[Dataset records]
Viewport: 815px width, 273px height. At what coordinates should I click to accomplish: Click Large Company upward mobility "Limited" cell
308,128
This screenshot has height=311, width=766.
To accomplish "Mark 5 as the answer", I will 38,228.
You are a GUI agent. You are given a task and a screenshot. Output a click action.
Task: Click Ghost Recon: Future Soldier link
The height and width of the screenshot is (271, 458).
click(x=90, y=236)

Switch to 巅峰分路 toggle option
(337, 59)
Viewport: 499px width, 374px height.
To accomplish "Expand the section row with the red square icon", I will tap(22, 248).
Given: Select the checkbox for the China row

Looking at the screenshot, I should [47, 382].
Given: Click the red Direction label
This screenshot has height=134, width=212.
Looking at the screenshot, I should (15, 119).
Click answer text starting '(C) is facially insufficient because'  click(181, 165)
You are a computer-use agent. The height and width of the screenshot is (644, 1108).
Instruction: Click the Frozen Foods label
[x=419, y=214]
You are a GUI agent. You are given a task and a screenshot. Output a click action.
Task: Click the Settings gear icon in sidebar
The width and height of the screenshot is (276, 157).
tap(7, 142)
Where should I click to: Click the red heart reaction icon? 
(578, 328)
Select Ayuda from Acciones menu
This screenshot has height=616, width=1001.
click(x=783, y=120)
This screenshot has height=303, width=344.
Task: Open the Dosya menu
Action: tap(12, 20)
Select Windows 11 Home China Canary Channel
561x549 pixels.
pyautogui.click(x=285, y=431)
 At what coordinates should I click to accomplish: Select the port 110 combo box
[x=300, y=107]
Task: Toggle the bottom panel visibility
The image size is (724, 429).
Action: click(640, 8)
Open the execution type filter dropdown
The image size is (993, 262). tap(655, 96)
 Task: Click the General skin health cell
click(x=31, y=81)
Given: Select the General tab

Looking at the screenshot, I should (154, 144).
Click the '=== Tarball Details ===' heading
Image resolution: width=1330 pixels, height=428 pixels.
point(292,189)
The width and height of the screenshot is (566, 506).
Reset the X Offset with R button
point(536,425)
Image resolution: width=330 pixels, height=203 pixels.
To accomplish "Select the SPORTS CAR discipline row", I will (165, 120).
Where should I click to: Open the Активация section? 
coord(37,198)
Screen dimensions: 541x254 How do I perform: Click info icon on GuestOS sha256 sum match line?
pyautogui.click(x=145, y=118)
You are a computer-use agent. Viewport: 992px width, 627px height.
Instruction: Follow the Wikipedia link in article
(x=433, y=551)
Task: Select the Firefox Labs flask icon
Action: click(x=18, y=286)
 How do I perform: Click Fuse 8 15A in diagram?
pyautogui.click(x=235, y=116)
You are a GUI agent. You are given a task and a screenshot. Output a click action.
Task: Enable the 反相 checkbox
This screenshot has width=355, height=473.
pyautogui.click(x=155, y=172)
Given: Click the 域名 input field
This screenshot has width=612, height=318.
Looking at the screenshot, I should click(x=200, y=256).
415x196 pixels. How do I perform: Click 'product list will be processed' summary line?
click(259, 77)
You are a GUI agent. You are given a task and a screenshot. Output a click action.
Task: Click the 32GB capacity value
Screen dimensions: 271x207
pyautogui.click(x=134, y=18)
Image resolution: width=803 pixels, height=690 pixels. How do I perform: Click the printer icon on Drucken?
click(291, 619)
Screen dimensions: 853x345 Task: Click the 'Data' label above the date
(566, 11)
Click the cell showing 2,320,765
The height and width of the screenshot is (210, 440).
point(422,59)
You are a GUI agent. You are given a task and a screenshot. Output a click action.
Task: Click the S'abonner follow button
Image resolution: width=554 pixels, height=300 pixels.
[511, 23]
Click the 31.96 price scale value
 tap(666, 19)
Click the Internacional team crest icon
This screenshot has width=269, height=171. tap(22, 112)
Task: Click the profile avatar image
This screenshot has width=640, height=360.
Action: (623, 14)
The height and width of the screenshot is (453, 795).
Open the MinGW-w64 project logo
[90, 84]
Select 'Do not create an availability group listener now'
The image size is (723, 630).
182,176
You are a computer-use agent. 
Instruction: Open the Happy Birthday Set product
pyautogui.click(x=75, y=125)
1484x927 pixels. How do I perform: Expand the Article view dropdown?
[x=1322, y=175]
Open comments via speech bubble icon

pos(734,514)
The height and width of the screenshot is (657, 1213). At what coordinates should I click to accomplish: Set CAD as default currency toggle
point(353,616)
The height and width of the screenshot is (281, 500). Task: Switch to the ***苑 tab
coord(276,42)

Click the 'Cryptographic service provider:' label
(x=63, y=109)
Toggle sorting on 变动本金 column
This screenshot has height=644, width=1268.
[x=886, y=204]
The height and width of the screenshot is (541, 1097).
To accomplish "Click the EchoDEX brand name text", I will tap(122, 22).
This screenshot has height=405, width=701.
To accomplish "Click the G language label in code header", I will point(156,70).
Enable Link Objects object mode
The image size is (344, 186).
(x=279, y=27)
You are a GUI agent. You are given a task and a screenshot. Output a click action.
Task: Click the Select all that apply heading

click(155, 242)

[EXERCISE DIRECTIONS]: Convert these items into a Markdown table with two columns, Row and Line, numbering each nonblank line in order and omitting the blank lines.

[EXERCISE RESULT]:
| Row | Line |
|---|---|
| 1 | Viewport: 815px width, 273px height. At what coordinates should I click to accomplish: Click Large Company upward mobility "Limited" cell |
| 2 | 308,128 |
| 3 | This screenshot has height=311, width=766. |
| 4 | To accomplish "Mark 5 as the answer", I will 38,228. |
| 5 | You are a GUI agent. You are given a task and a screenshot. Output a click action. |
| 6 | Task: Click Ghost Recon: Future Soldier link |
| 7 | The height and width of the screenshot is (271, 458). |
| 8 | click(x=90, y=236) |
| 9 | Switch to 巅峰分路 toggle option |
| 10 | (337, 59) |
| 11 | Viewport: 499px width, 374px height. |
| 12 | To accomplish "Expand the section row with the red square icon", I will tap(22, 248). |
| 13 | Given: Select the checkbox for the China row |
| 14 | Looking at the screenshot, I should [47, 382]. |
| 15 | Given: Click the red Direction label |
| 16 | This screenshot has height=134, width=212. |
| 17 | Looking at the screenshot, I should (15, 119). |
| 18 | Click answer text starting '(C) is facially insufficient because'  click(181, 165) |
| 19 | You are a computer-use agent. The height and width of the screenshot is (644, 1108). |
| 20 | Instruction: Click the Frozen Foods label |
| 21 | [x=419, y=214] |
| 22 | You are a GUI agent. You are given a task and a screenshot. Output a click action. |
| 23 | Task: Click the Settings gear icon in sidebar |
| 24 | The width and height of the screenshot is (276, 157). |
| 25 | tap(7, 142) |
| 26 | Where should I click to: Click the red heart reaction icon?  |
| 27 | (578, 328) |
| 28 | Select Ayuda from Acciones menu |
| 29 | This screenshot has height=616, width=1001. |
| 30 | click(x=783, y=120) |
| 31 | This screenshot has height=303, width=344. |
| 32 | Task: Open the Dosya menu |
| 33 | Action: tap(12, 20) |
| 34 | Select Windows 11 Home China Canary Channel |
| 35 | 561x549 pixels. |
| 36 | pyautogui.click(x=285, y=431) |
| 37 |  At what coordinates should I click to accomplish: Select the port 110 combo box |
| 38 | [x=300, y=107] |
| 39 | Task: Toggle the bottom panel visibility |
| 40 | The image size is (724, 429). |
| 41 | Action: click(640, 8) |
| 42 | Open the execution type filter dropdown |
| 43 | The image size is (993, 262). tap(655, 96) |
| 44 |  Task: Click the General skin health cell |
| 45 | click(x=31, y=81) |
| 46 | Given: Select the General tab |
| 47 | Looking at the screenshot, I should (154, 144). |
| 48 | Click the '=== Tarball Details ===' heading |
| 49 | Image resolution: width=1330 pixels, height=428 pixels. |
| 50 | point(292,189) |
| 51 | The width and height of the screenshot is (566, 506). |
| 52 | Reset the X Offset with R button |
| 53 | point(536,425) |
| 54 | Image resolution: width=330 pixels, height=203 pixels. |
| 55 | To accomplish "Select the SPORTS CAR discipline row", I will (165, 120). |
| 56 | Where should I click to: Open the Активация section?  |
| 57 | coord(37,198) |
| 58 | Screen dimensions: 541x254 How do I perform: Click info icon on GuestOS sha256 sum match line? |
| 59 | pyautogui.click(x=145, y=118) |
| 60 | You are a computer-use agent. Viewport: 992px width, 627px height. |
| 61 | Instruction: Follow the Wikipedia link in article |
| 62 | (x=433, y=551) |
| 63 | Task: Select the Firefox Labs flask icon |
| 64 | Action: click(x=18, y=286) |
| 65 |  How do I perform: Click Fuse 8 15A in diagram? |
| 66 | pyautogui.click(x=235, y=116) |
| 67 | You are a GUI agent. You are given a task and a screenshot. Output a click action. |
| 68 | Task: Enable the 反相 checkbox |
| 69 | This screenshot has width=355, height=473. |
| 70 | pyautogui.click(x=155, y=172) |
| 71 | Given: Click the 域名 input field |
| 72 | This screenshot has width=612, height=318. |
| 73 | Looking at the screenshot, I should click(x=200, y=256). |
| 74 | 415x196 pixels. How do I perform: Click 'product list will be processed' summary line? |
| 75 | click(259, 77) |
| 76 | You are a GUI agent. You are given a task and a screenshot. Output a click action. |
| 77 | Task: Click the 32GB capacity value |
| 78 | Screen dimensions: 271x207 |
| 79 | pyautogui.click(x=134, y=18) |
| 80 | Image resolution: width=803 pixels, height=690 pixels. How do I perform: Click the printer icon on Drucken? |
| 81 | click(291, 619) |
| 82 | Screen dimensions: 853x345 Task: Click the 'Data' label above the date |
| 83 | (566, 11) |
| 84 | Click the cell showing 2,320,765 |
| 85 | The height and width of the screenshot is (210, 440). |
| 86 | point(422,59) |
| 87 | You are a GUI agent. You are given a task and a screenshot. Output a click action. |
| 88 | Task: Click the S'abonner follow button |
| 89 | Image resolution: width=554 pixels, height=300 pixels. |
| 90 | [511, 23] |
| 91 | Click the 31.96 price scale value |
| 92 |  tap(666, 19) |
| 93 | Click the Internacional team crest icon |
| 94 | This screenshot has width=269, height=171. tap(22, 112) |
| 95 | Task: Click the profile avatar image |
| 96 | This screenshot has width=640, height=360. |
| 97 | Action: (623, 14) |
| 98 | The height and width of the screenshot is (453, 795). |
| 99 | Open the MinGW-w64 project logo |
| 100 | [90, 84] |
| 101 | Select 'Do not create an availability group listener now' |
| 102 | The image size is (723, 630). |
| 103 | 182,176 |
| 104 | You are a computer-use agent.  |
| 105 | Instruction: Open the Happy Birthday Set product |
| 106 | pyautogui.click(x=75, y=125) |
| 107 | 1484x927 pixels. How do I perform: Expand the Article view dropdown? |
| 108 | [x=1322, y=175] |
| 109 | Open comments via speech bubble icon |
| 110 | pos(734,514) |
| 111 | The height and width of the screenshot is (657, 1213). At what coordinates should I click to accomplish: Set CAD as default currency toggle |
| 112 | point(353,616) |
| 113 | The height and width of the screenshot is (281, 500). Task: Switch to the ***苑 tab |
| 114 | coord(276,42) |
| 115 | Click the 'Cryptographic service provider:' label |
| 116 | (x=63, y=109) |
| 117 | Toggle sorting on 变动本金 column |
| 118 | This screenshot has height=644, width=1268. |
| 119 | [x=886, y=204] |
| 120 | The height and width of the screenshot is (541, 1097). |
| 121 | To accomplish "Click the EchoDEX brand name text", I will tap(122, 22). |
| 122 | This screenshot has height=405, width=701. |
| 123 | To accomplish "Click the G language label in code header", I will point(156,70). |
| 124 | Enable Link Objects object mode |
| 125 | The image size is (344, 186). |
| 126 | (x=279, y=27) |
| 127 | You are a GUI agent. You are given a task and a screenshot. Output a click action. |
| 128 | Task: Click the Select all that apply heading |
| 129 | click(155, 242) |